And then for something completely different. The second video, dating from the 1990s, is an avant garde piece for piano and dance:

"Helios": http://www.youtube.com/watch?v=ZHyuq5EK8l0

The work showcased in these two videos seems poles apart, representing opposite musical disciplines, yet both are very well accomplished. The second piece, "Helios," shows Stephen to be at home in atonal classicism, while "Step Out of Love" presents him as a fine pop tunesmith, vocalist, and (most surprising to me) dancer.
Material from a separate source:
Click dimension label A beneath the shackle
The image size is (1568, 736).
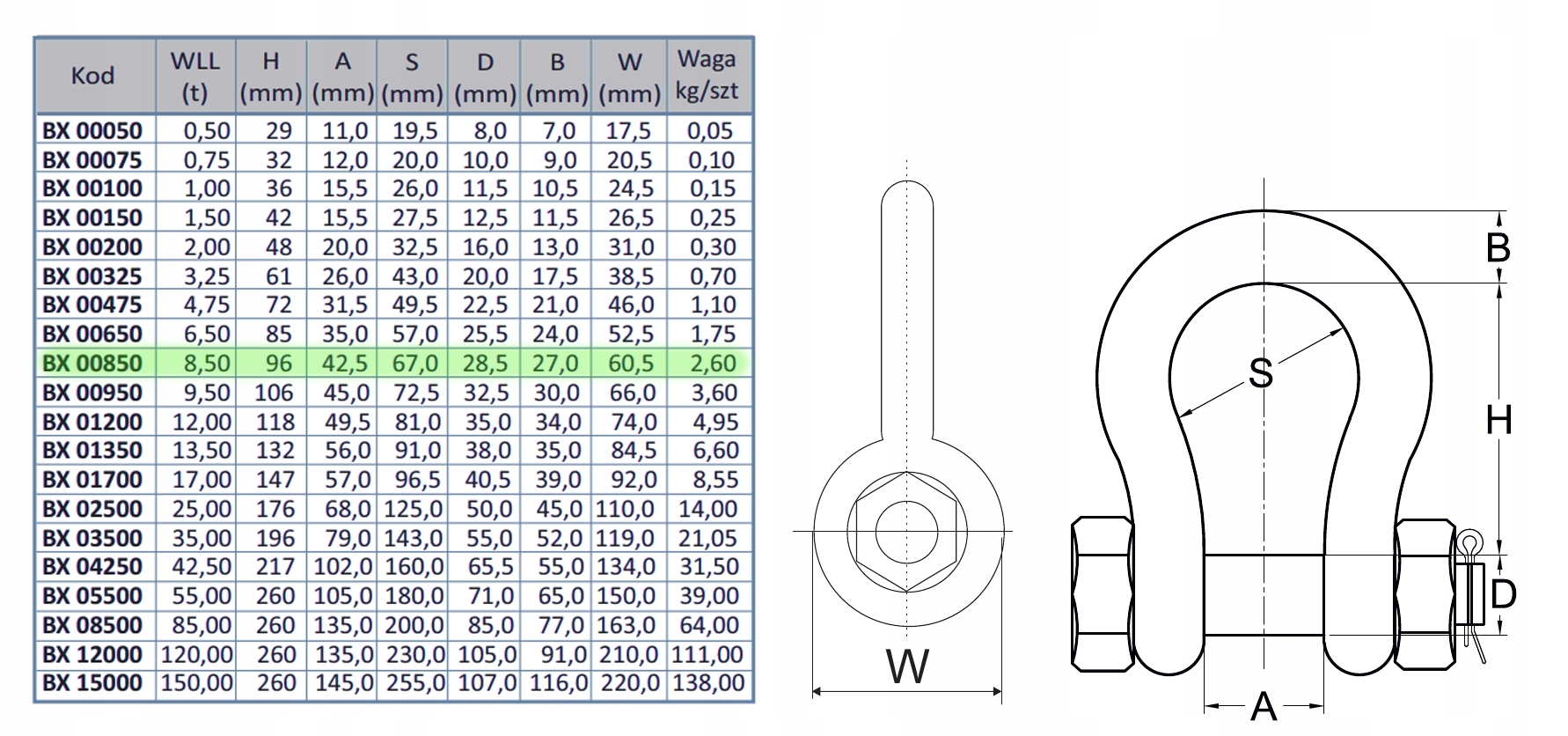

And, unlike many other MTV acts of the period that look dated and silly now, Stephen's pop video remains convincing -- it looks like hard work played out with panache -- and the editing still feels contemporary.

Friday, August 03, 2007

Surprise Surprise

Many thanks to Kim August for alerting me to the fact that Amazon.com already has pages up for the paperback and hardcover editions of my VIDEODROME book, which is listed there as a November 2007 release.

A very spiffy cover, too. I can still vividly remember where I was standing in the room when this very scene was shot. I can even remember standing in the same approximate area when Michael Lennick and Lee Wilson got the idea to film a strip of television static in 16mm and project it onto this stretchy, veiny material from Rick Baker's EFX Inc. and dissolve it out to create one of the movie's most memorable images.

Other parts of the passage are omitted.